I work in embedded systems, and the best advice I can offer is: resist the urge to speculate when problems arise. Stay quiet, grab an oscilloscope, and start probing the problem area. Objective measurements beat conjecture every time. It's hard to argue with scope captures that clearly show what's happening. As Jack Ganssle says, "One test is worth a thousand opinions."
jdhwosnhw|6 months ago
In my experience, the most helpful approach to performing RCA on complicated systems involves several hours, if not days, of hypothesizing and modeling prior to test(s). The hypothesis guides the tests, and without a fully formed conjecture you’re practically guaranteed to fit your hypothesis to the data ex post facto. Not to mention that in complex systems there is usually 10 benign things wrong for every 1 real issue you might find - without a clear hypothesis, its easy to go chasing down rabbit holes with your testing.
seidleroni|6 months ago
AnimalMuppet|6 months ago
If you can grab an oscilloscope and gather meaningful data in 15 minutes, why would you spend several hours hypothesizing and modeling?

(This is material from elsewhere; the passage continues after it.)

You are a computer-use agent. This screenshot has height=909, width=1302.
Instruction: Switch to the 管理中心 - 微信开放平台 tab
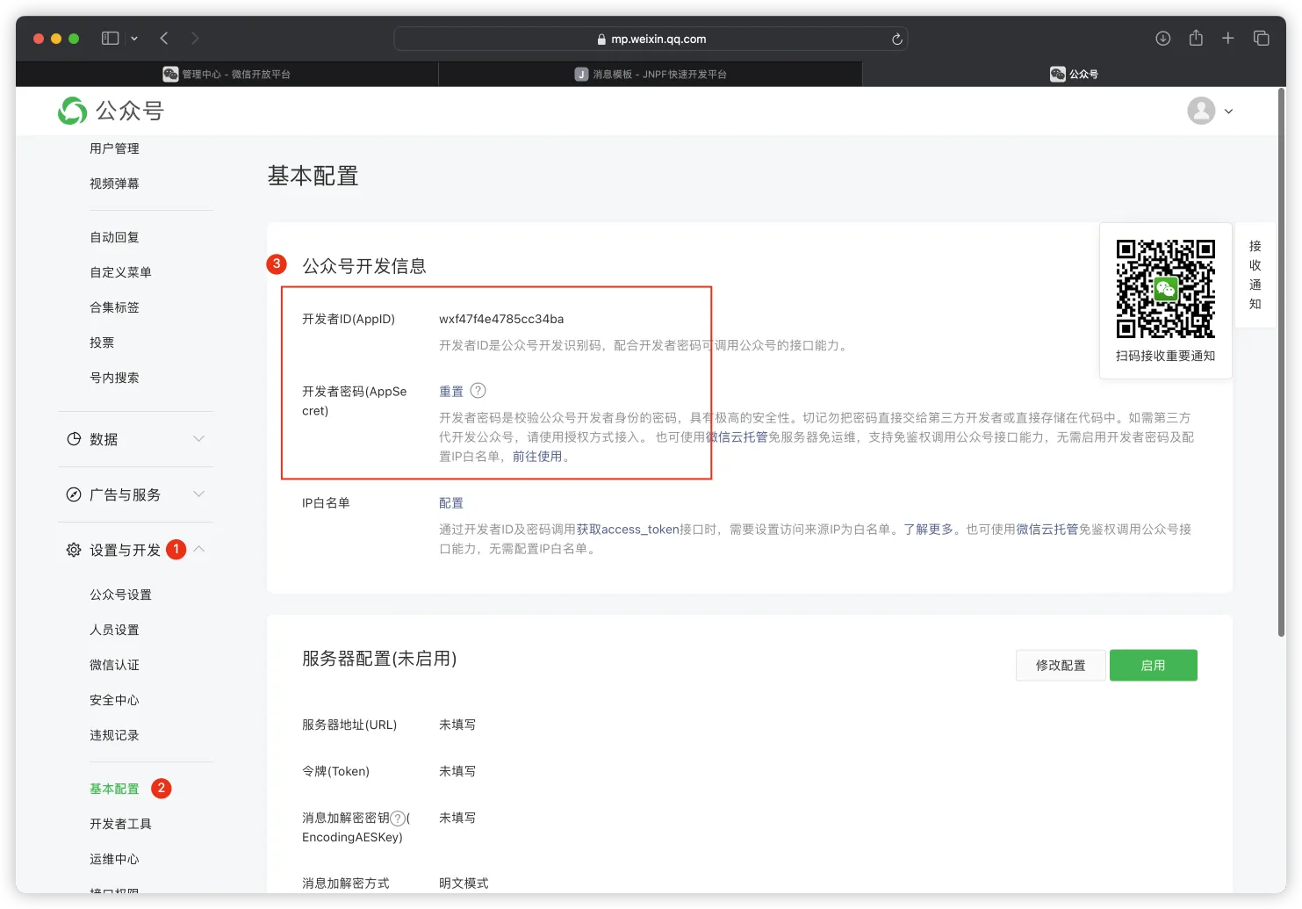227,75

If you can't, then spending several hours or days modeling and hypothesizing is better than just guessing.
So I think that data beats informed opinions, but informed opinions beat pure guesses.
n_u|6 months ago
When you test part of the circuit with the scope, you are using prior knowledge to determine which tool to use and where to test. You don’t just take measurements blindly. You could test a totally different part of the system because there might be some crazy coupling but you don’t. In this system it seems like taking the measurement is really cheap and a quick analysis about what to measure is likely to give relevant results.
In a different system it could be that measurements are expensive and it’s easy to measure something irrelevant. So there it’s worth doing more analysis before measurements.
I think both cases fight what I’ve heard called intellectual laziness. It’s sometimes hard to make yourself be intellectually honest and do the proper unbiased analysis and measuring for RCA. It’s also really easy to sit around and conjecture compared to taking the time to measure. It’s really easy for your brain to say “oh it’s always caused by this thing cuz it’s junk” and move on because you want to be done with it. Is this really the cause? Could there be nothing else causing it? Would you investigate this more if other people’s lives depended on this?
I learned about this model of viewing RCA from people who work on safety critical systems. It takes a lot of energy and time to be thorough and your brain will use shortcuts and confirmation bias. I ask myself if I’m being lazy because I want a certain answer. Can I be more thorough? Is there a measurement I know will be annoying so I’m avoiding it?
MSFT_Edging|6 months ago
It's helped a dozen times so far essentially playing 20 questions and being able to point to the exact problem and have it resolved quickly.
This is a semi-embedded system. FGPAs, SoCs, drivers, userspace, userspace drivers, etc. Lots of stuff to go wrong, speculation gives a place to start.
organsnyder|6 months ago
teiferer|6 months ago
That's not to say that at some point you don't need to get your hands dirty. But it's equally important to balance that with thinking and theory building. It's whoever gets that balance right who will be most effective at debugging, not the one with the dirtiest hands.
cushychicken|6 months ago
The most dangerous words during debug are: “…but it should work this way!” This is a mantra I try hard to instill in all EEs I mentor.
“Should” isn’t worth a damn to me. You test your way out of hardware bugs - you don’t logic your way out.
fedeb95|6 months ago
SkyPuncher|6 months ago
Speculation is fine, but you need to ground it in reality.